» GOAL
Copy out every line of the records below word for word, leaving out the pictures.

# RECORDS SUPPLIED start

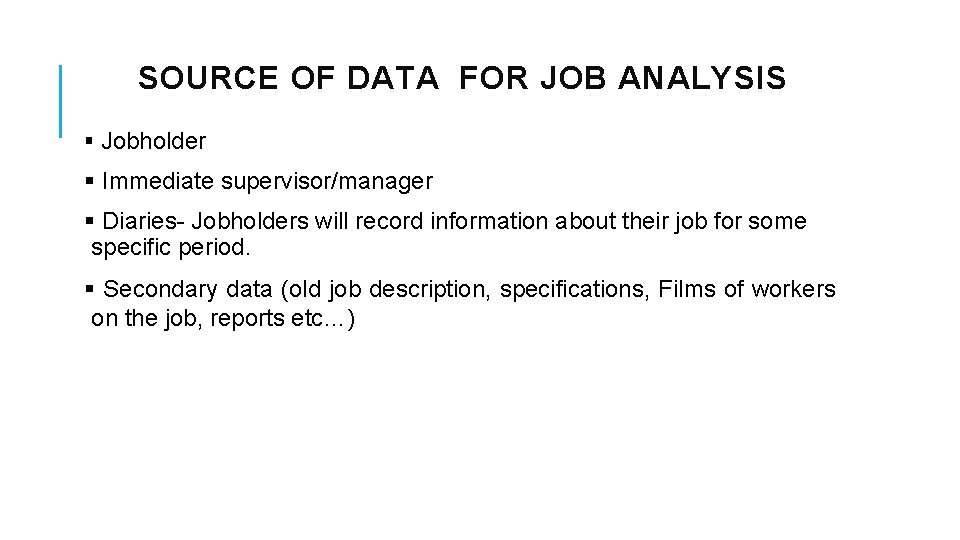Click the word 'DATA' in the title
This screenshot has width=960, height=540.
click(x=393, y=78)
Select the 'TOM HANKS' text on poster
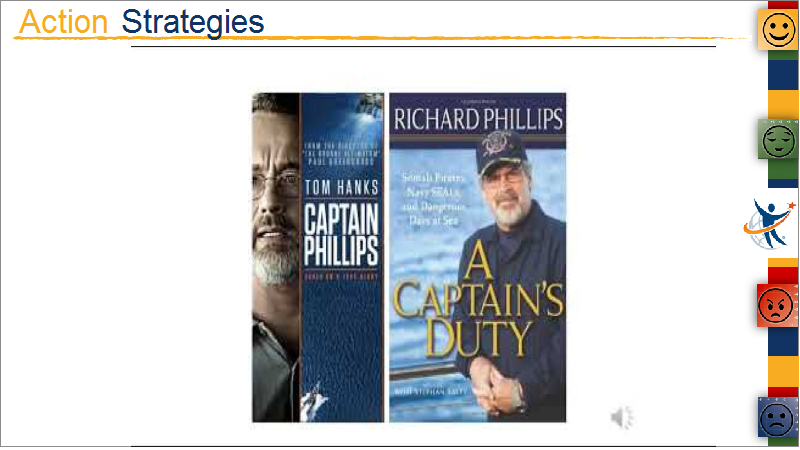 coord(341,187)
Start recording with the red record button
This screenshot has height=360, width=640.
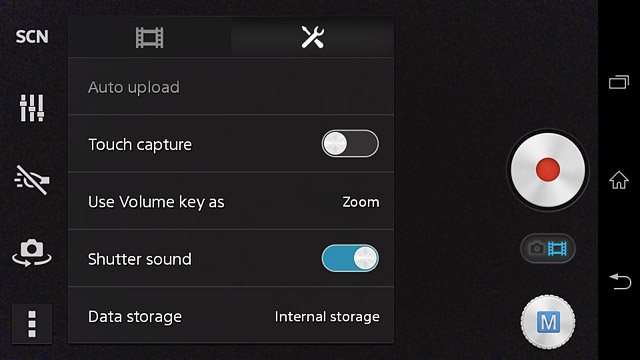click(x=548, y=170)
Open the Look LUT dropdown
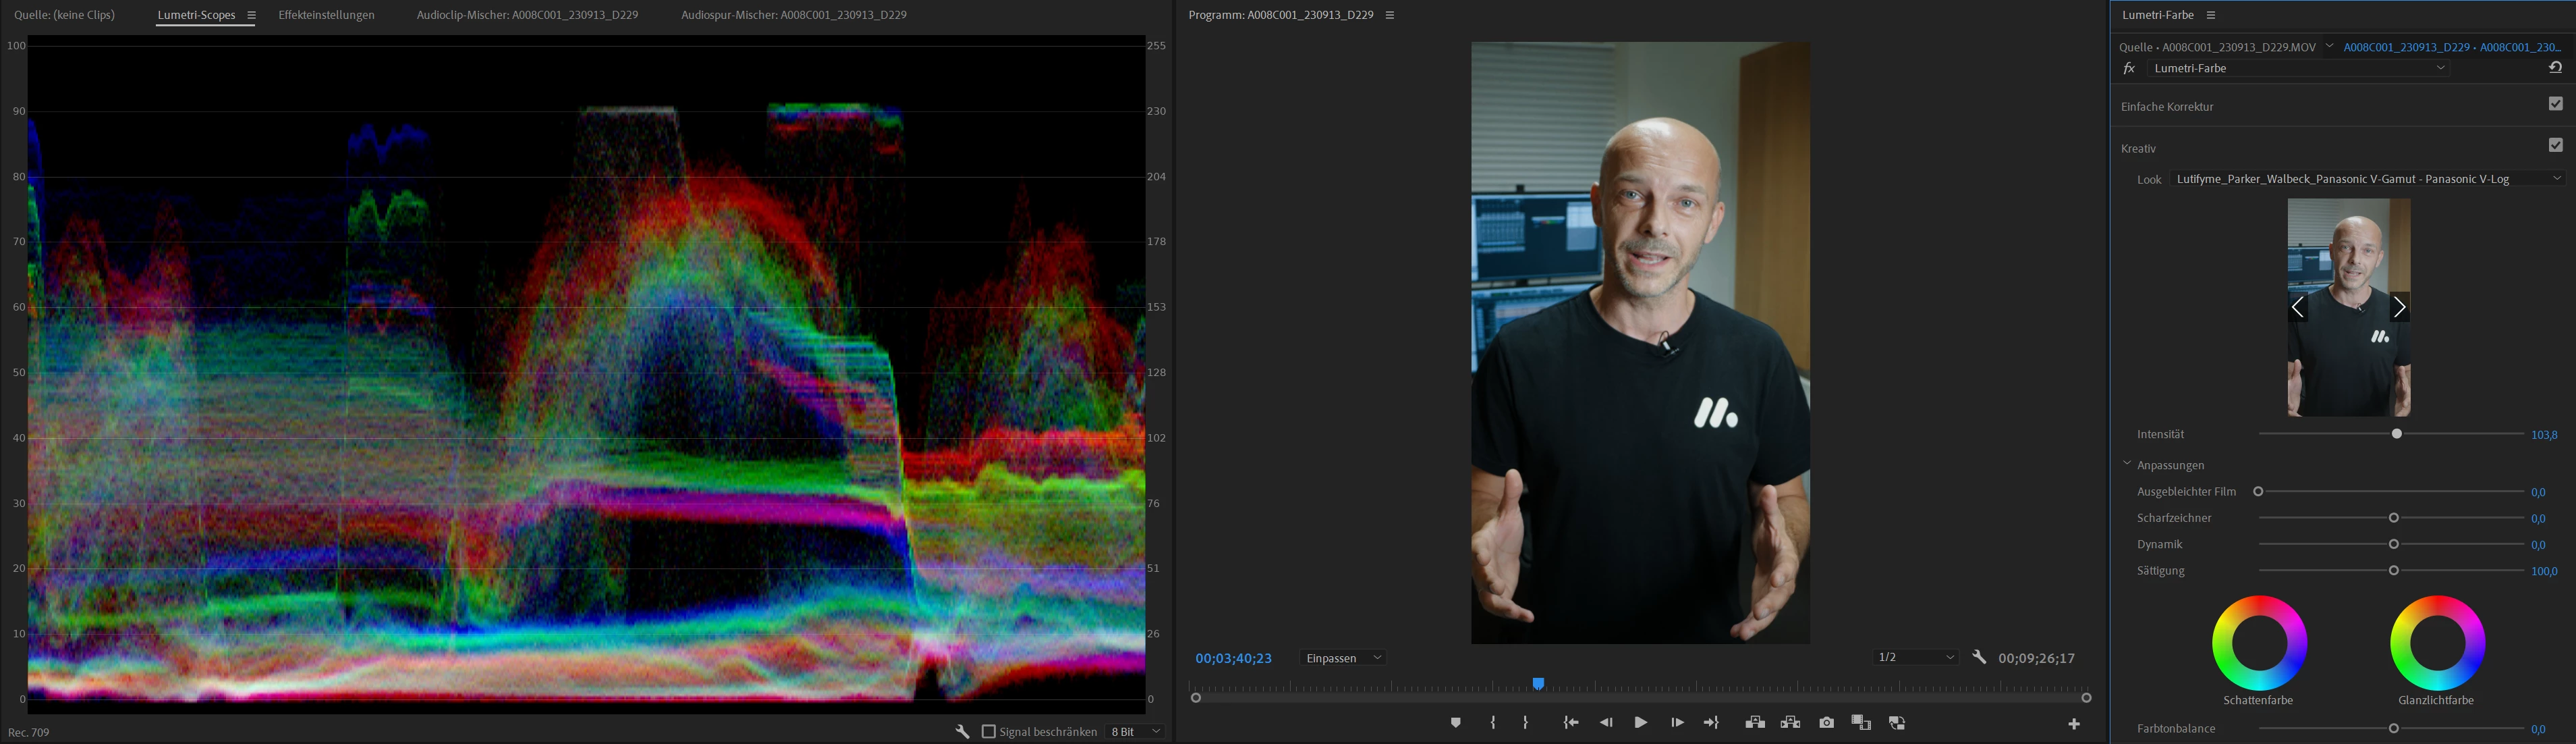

# RECORDS SUPPLIED end

» RESULT FOR THIS EXERCISE
Click the word 'DATA' in the title
This screenshot has width=960, height=540.
click(x=393, y=78)
Select the 'TOM HANKS' text on poster
 coord(341,187)
Start recording with the red record button
This screenshot has height=360, width=640.
click(x=548, y=170)
Open the Look LUT dropdown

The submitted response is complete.